PROBLEMAS A RESOLVER>
1 – Indique se cada afirmação, (a), (b) e (c), está de acordo com o texto sobre a conquista de Canaã, respondendo sim ou não e citando as palavras do texto que decidem. (a) Os planos de batalha de Josué incluíam a cidade de Ai. (b) As descobertas arqueológicas confirmam os relatos bíblicos da Conquista. (c) A Região Norte da lista está associada a Hazor.
2 – Reescreva de forma mais breve o parágrafo do texto sobre a conquista de Canaã que começa com "No entanto, as descobertas arqueológicas", mantendo seus fatos principais.

TEXTO CITADO>
──────
De acordo com Finkelstein e Siberman, “A evidência de uma histórica conquista de Canaã pelos israelitas é fraca” .

Mais do que fracos, os relatos da Conquista de Canaã são por demais contraditórios para serem capazes de fornecer um quadro histórico da região abordada naquele período.

A Bíblia nos fala sobre os planos de batalha de Josué, que englobariam as seguintes cidades e regiões:
1 – Jericó
2 – Ai
3 – Exercito de coalizão Jerusalém-Hebrom.
4 – Região Sul
5 – Região Norte (Hazor)

No entanto, as descobertas arqueológicas não apenas se calam diante desses supostos acontecimentos narrativos. As evidências arqueológicas chegam até mesmo a contradizer os relatos bíblicos da Conquista, como veremos a seguir.

Do trabalho de Finkelstein e Siberman sobre a Conquista, selecionei alguns pontos que considerei relevante para a demonstração de que a arqueologia desmente certos relatos bíblicos, que são:


1) Israelitas maltrapilhos de um lado; exércitos canaanitas profissionais armados de outro...


Uma das grandes dificuldades apontadas por Finkelstein e Siberman é que dificilmente andarilhos maltrapilhos seriam capazes de enfrentar as fortalezas egípcias militarmente treinadas e armados existentes em Canaã na época:


“Como um exército em andrajos, viajando com mulheres, crianças e idosos, emergindo do deserto depois de décadas, poderia montar uma invasão efetiva? Como tal multidão desorganizada poderia vencer as grandes fortalezas de Canaã, com seus exércitos profissionais e suas bem treinadas unidades de bigas?”
──────
DADOS BRUTOS>

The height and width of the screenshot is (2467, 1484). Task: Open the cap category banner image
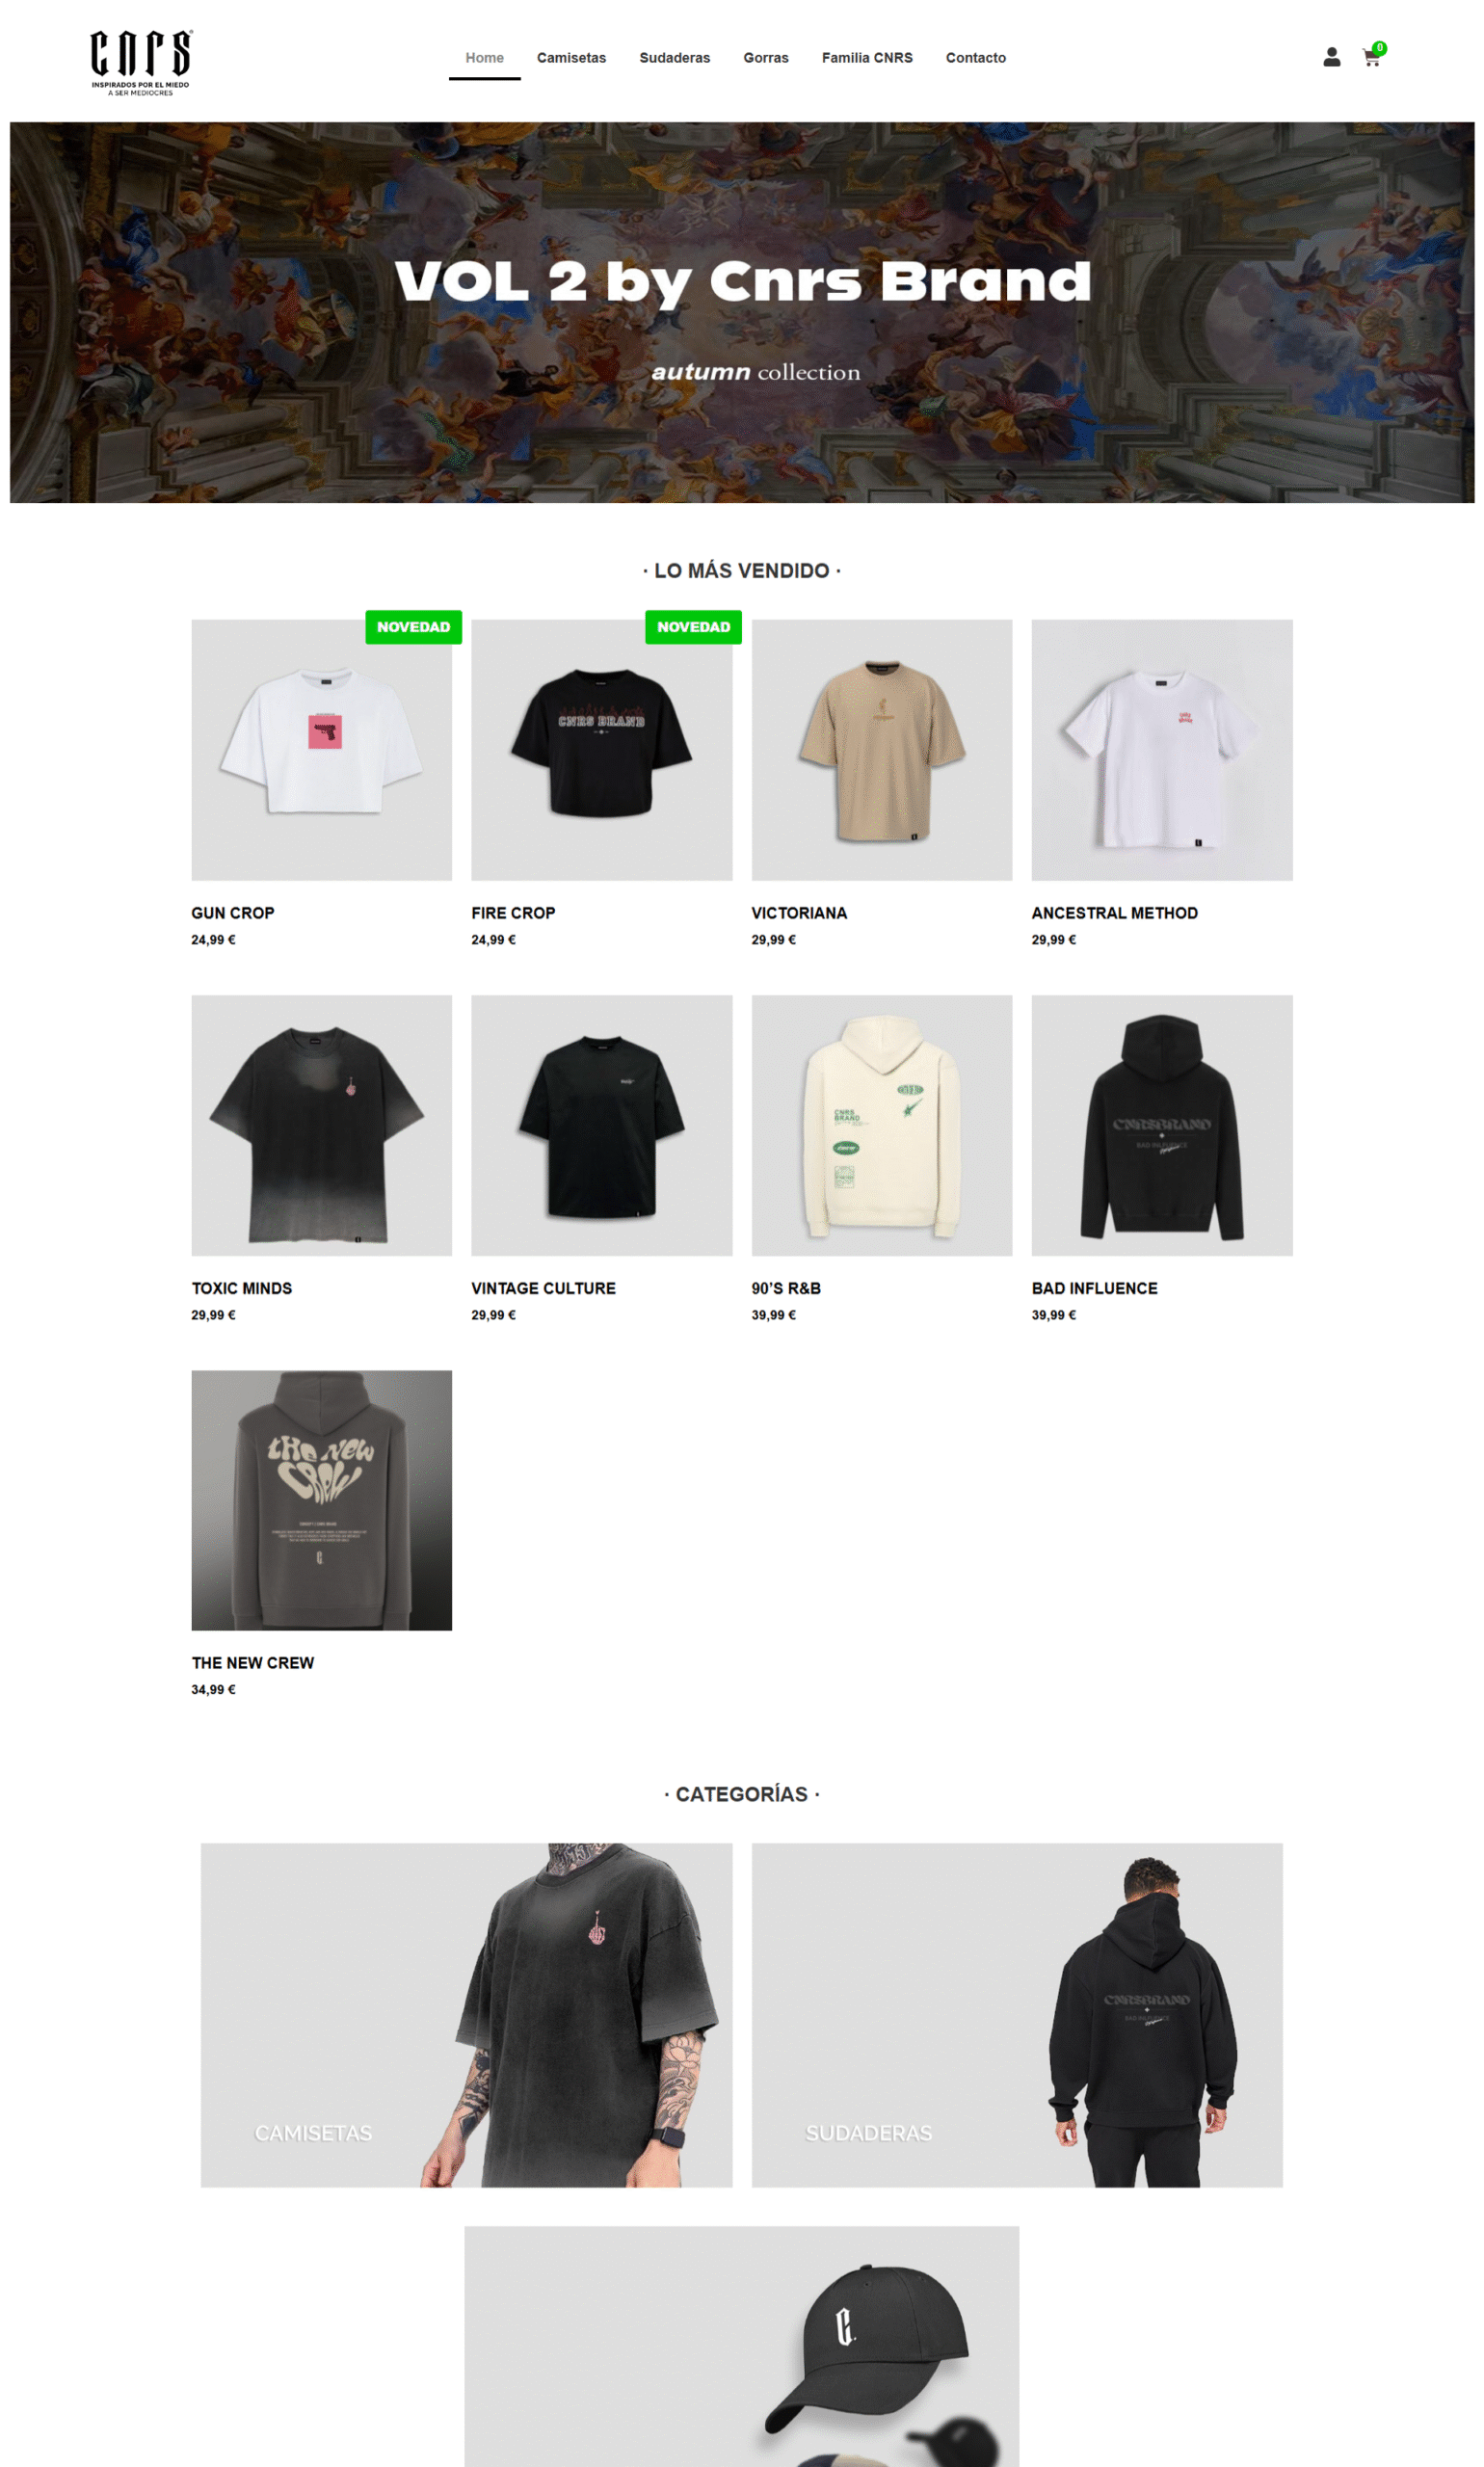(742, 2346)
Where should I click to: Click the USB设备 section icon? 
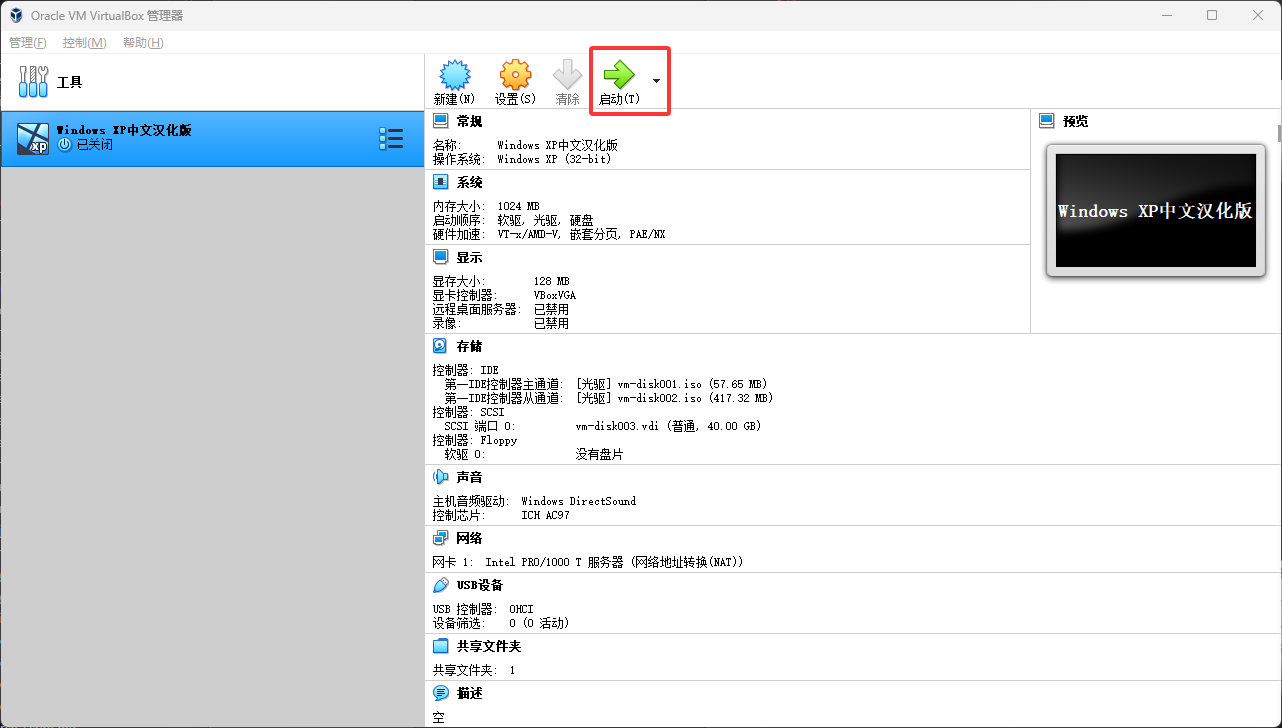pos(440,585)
──────
AS RESPOSTAS>
1 –
(a) Sim: "2 – Ai".
(b) Não: "As evidências arqueológicas chegam até mesmo a contradizer os relatos bíblicos da Conquista".
(c) Sim: "5 – Região Norte (Hazor)".

2 – As descobertas arqueológicas não só silenciam sobre os supostos acontecimentos narrados, como chegam a contradizer os relatos bíblicos da Conquista.